What does the evidence and documentation show?
Key documentary facts available now: Major League Baseball announced the substance at issue as exogenous testosterone and set the penalty at 162 games. The decision eliminates Profar’s participation in the 2026 season and the postseason. The Braves released a statement expressing that they were “incredibly disappointed” to learn that Profar tested positive and noting that players receive consistent education on the drug-prevention program and its consequences. The Players Association has signaled it will contest the suspension through a grievance process while MLB moves to finalize the case quickly under the league’s policies for repeat violations.
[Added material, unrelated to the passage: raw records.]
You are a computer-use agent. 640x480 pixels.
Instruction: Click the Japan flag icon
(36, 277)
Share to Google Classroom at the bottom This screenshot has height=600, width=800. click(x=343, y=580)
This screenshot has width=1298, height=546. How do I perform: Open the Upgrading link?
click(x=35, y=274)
Contractually, the suspension carries immediate financial consequences: Profar will not be paid his $15 million salary for the 2026 season if the suspension stands. He was entering the second season of a three-year, $42 million contract and was owed a $15 million salary in the contract’s final year. Last year’s suspension cost him just under $6 million of his $12 million salary in year one of that deal. Under the program’s escalation, a third positive test in Profar’s career would trigger a lifetime ban.
Who benefits, who is implicated, and what should the public expect?
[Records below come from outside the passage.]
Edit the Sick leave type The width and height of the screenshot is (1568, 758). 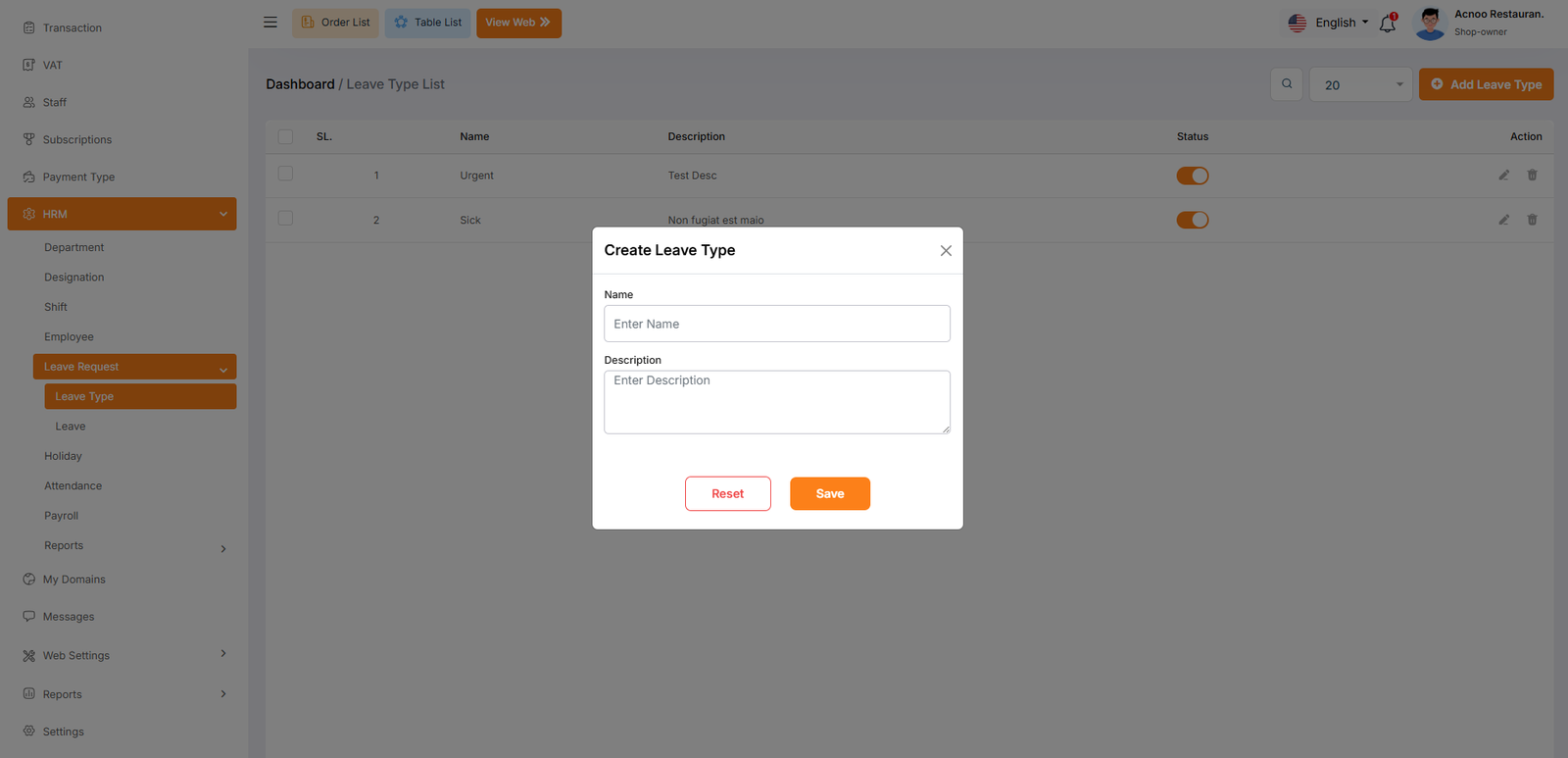[x=1503, y=220]
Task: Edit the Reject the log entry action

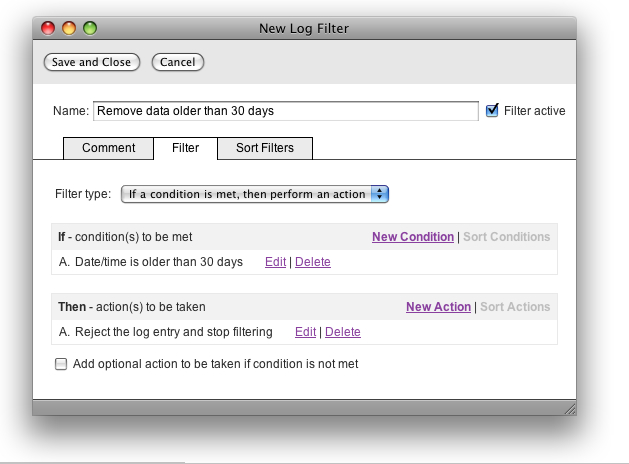Action: 305,332
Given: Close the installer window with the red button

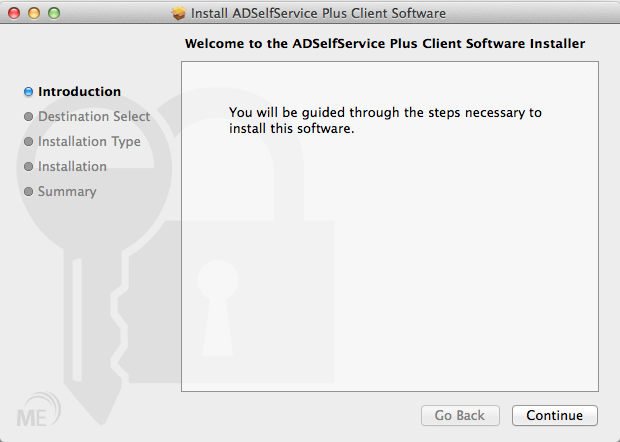Looking at the screenshot, I should [14, 14].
Stakeholders are starkly defined. Major League Baseball has enforced the league’s drug-prevention policy with a maximum-season penalty for a repeat offense. The Players Association is positioned to defend a member through a grievance, seeking procedural relief or a reduced sanction. The Braves face an immediate practical problem: they must adjust a roster and payroll mid-contract for a player who will miss an entire season, and front-office choices will determine whether Profar remains on the roster or is moved in some other fashion. Profar himself stands to lose salary and the opportunity to play, and he is barred from representing the Netherlands in the upcoming World Baseball Classic while the suspension is in force.
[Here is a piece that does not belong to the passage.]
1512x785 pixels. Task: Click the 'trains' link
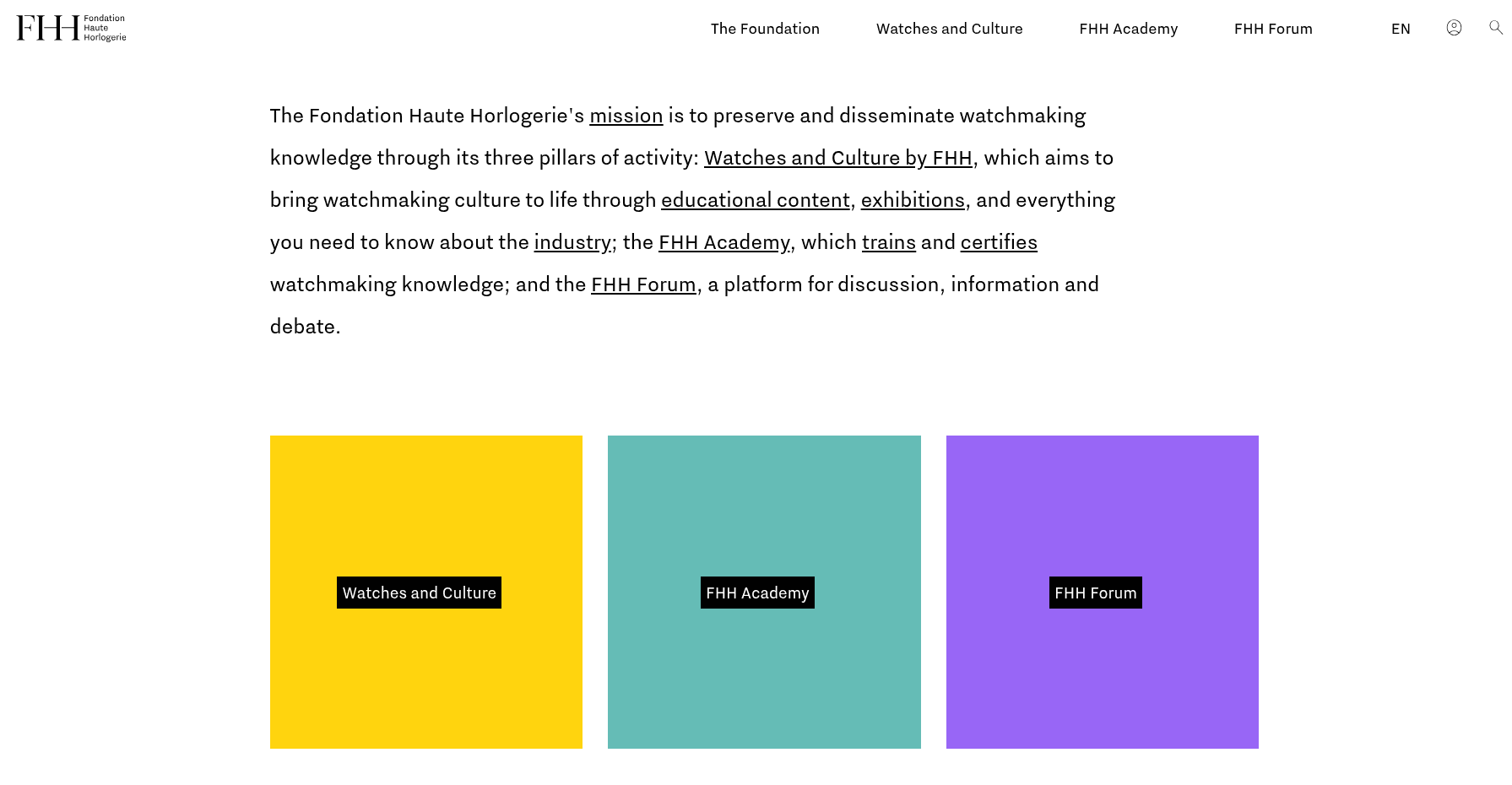tap(888, 242)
What these facts mean together is a compressed accountability cycle: the league imposed its most severe in-season penalty for a repeat violation and accelerated adjudication; the union has signaled it will use grievance mechanisms; and the team must respond to the immediate competitive and financial fallout. At the same time, the pathway for reversal is narrow—appeals of PED cases are rarely successful—and a final outcome will hinge on the expedited process the league has described.
The unanswered operational questions are concrete and narrow: Will the Braves retain Profar on their payroll and roster after the grievance is filed, or will they seek roster and contractual remedies? How will expedited adjudication resolve factual and procedural issues raised by the Players Association? For fans and league observers, the central public-interest point is clarity: the league’s enforcement, the union’s challenge, and the team’s roster moves must be documented and disclosed with precision so the public can understand how PED policy, contract commitments, and competitive fairness interact around a single high-profile case.
Accountability requires full transparency on test protocols, chain of custody, and the steps MLB and the Players Association take during expedited review. The test that triggered this suspension has transformed a single positive result into a season-long absence, a significant payroll impact, and a test of institutional process that will conclude only when the grievance and league discipline reach a final disposition.